* **提示された文章**
────────────────────────────────────────
「さよなら妖精」米澤穂信。

さよなら妖精 (創元推理文庫)

さよなら妖精 (創元推理文庫)

思えば、今年の5月に図書館でふにゃふにゃの「春期限定〜」を見つけたのが始まりの米澤穂信さん。以来既刊をせっせと読んで、この「さよなら妖精」今のところの最後となりました。
なかなかに重い話でございましたね。
タイトルから想像していたものとは全く異なっておりました。
ユーゴスラヴィアからやってきたマーヤと出会い、変わっていった守屋路行君のお話。
ユーゴスラヴィアと聞いた時からなにやら予感させるものはありましたが、ポジティブでありたい私は、祈る気持ちで明るい結末を期待していました。
…そうはなりませんでしたが、これはこれでよかったのだろう、と思います。
こういう出会いもあるんだ、ということを、青少年がこの本を読んで感じ入って欲しいな。
ユーゴ紛争関係は、不肖宮嶋の本を読んでからこっち忘れていましたが、又思い起こされました。そういう意味でも、良い作品だったと思います。
ところで、ちょっと思ったのですが、米澤さんの作品に出てくる男の子って、無気力を気取ってる感じのタイプが多いけど、これほど本気を出した人は他にいないんじゃなかろうか?
────────────────────────────────────────
* **表示された情報**

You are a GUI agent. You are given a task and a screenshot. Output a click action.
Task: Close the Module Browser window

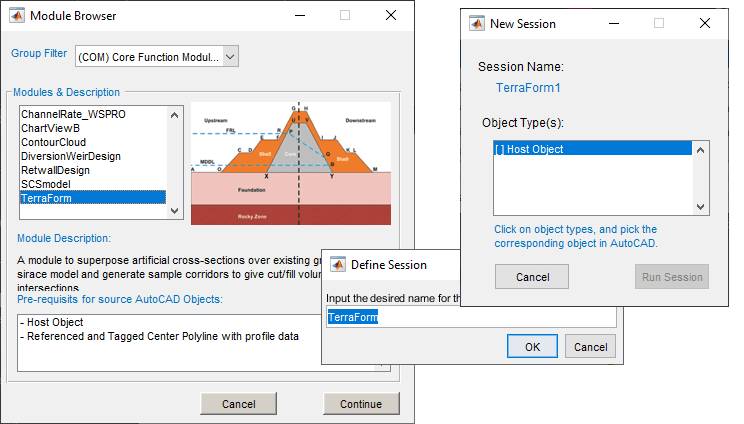(x=391, y=16)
────────────────────────────────────────
* **取り組む課題**
**A)** 感想文のうち、「こういう出会いもあるんだ、と」から始まり「他にいないんじゃなかろうか?」で終わる部分を一字一句変えずに書き写してください。
**B)** 次の(i)〜(iii)が感想文の内容と合っているかをそれぞれ「はい」か「いいえ」で答え、判断の決め手となる感想文の言葉を正確に引用してください。
(i) 筆者は今年の5月に図書館で「春期限定〜」を見つけた。
(ii) 物語はタイトルから想像していたとおりの内容だった。
(iii) マーヤはユーゴスラヴィアからやってきた。

* **解答**
**A)**
こういう出会いもあるんだ、ということを、青少年がこの本を読んで感じ入って欲しいな。
ユーゴ紛争関係は、不肖宮嶋の本を読んでからこっち忘れていましたが、又思い起こされました。そういう意味でも、良い作品だったと思います。
ところで、ちょっと思ったのですが、米澤さんの作品に出てくる男の子って、無気力を気取ってる感じのタイプが多いけど、これほど本気を出した人は他にいないんじゃなかろうか?

**B)**
(i) はい。『今年の5月に図書館でふにゃふにゃの「春期限定〜」を見つけた』
(ii) いいえ。『タイトルから想像していたものとは全く異なっておりました。』
(iii) はい。『ユーゴスラヴィアからやってきたマーヤと出会い』